— Page text —
-- begin --

Return of the Return

For most Canadians, the time for tax returns is the same every year: April 30th. Individuals fill out the appropriate forms in order to report the salient details of the prior fiscal year (so on April 30th, 2019, the taxes being filed will relate to January 1st, 2018 to December 31st, 2018). The tax return is concerned with taxable income and tax credits (and details concerning the two). At the end, you’ll end up with a certain amount owing to the federal government, or an amount to be refunded.

Taxable income often refers to pay from a job, and this is a fundamental part of the tax return for many Canadians (T4 slips flutter through the nation like migratory birds). Today, we’ll be discussing taxable income, but we’re not concerned with T4s: today, we’ll be looking at capital gains. Capital gains tax relates to money you made through an investment (‘capital’ that has ‘gained’ value): whether it be bonds, RRSPs, or one’s home (and the sale thereof).
 
So, in as few words as possible, are you required to pay capital gains tax on real estate? Yes and no. No, this isn’t doublethink – it’s just that, as with many things pertaining to taxation, there are special conditions and exceptions.

-- end --

— The problem —
Can you update the tax return article, everything from "So, in as few" down to "conditions and exceptions.", so that "real estate" becomes "property"?

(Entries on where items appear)
-- begin --

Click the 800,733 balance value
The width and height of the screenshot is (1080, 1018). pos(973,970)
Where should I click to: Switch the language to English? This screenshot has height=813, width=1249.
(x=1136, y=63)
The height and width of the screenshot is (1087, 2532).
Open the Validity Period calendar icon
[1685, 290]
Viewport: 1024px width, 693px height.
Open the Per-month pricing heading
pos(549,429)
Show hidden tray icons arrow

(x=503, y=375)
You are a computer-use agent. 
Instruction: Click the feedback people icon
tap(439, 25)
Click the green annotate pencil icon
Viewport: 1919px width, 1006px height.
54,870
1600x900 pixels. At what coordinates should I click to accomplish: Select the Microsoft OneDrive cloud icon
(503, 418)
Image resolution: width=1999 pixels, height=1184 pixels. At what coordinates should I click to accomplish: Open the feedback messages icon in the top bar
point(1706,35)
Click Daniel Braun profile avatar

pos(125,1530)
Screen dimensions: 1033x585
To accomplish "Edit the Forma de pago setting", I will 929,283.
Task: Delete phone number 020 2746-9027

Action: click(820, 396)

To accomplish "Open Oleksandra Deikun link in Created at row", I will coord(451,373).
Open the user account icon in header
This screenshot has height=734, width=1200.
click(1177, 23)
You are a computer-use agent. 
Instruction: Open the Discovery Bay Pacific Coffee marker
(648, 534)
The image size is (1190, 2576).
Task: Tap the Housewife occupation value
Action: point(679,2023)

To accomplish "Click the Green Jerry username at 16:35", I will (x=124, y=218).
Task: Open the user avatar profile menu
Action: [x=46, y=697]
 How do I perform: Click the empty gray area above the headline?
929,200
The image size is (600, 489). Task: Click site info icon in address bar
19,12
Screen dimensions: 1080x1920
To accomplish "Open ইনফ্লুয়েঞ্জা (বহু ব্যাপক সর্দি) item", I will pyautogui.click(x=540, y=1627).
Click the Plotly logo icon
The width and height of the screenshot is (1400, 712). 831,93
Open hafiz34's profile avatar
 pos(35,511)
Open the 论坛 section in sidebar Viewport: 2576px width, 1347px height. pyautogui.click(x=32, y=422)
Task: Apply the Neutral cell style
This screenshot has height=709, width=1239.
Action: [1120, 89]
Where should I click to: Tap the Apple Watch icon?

-- end --

— Task solution —
So, in as few words as possible, are you required to pay capital gains tax on property? Yes and no. No, this isn’t doublethink – it’s just that, as with many things pertaining to taxation, there are special conditions and exceptions.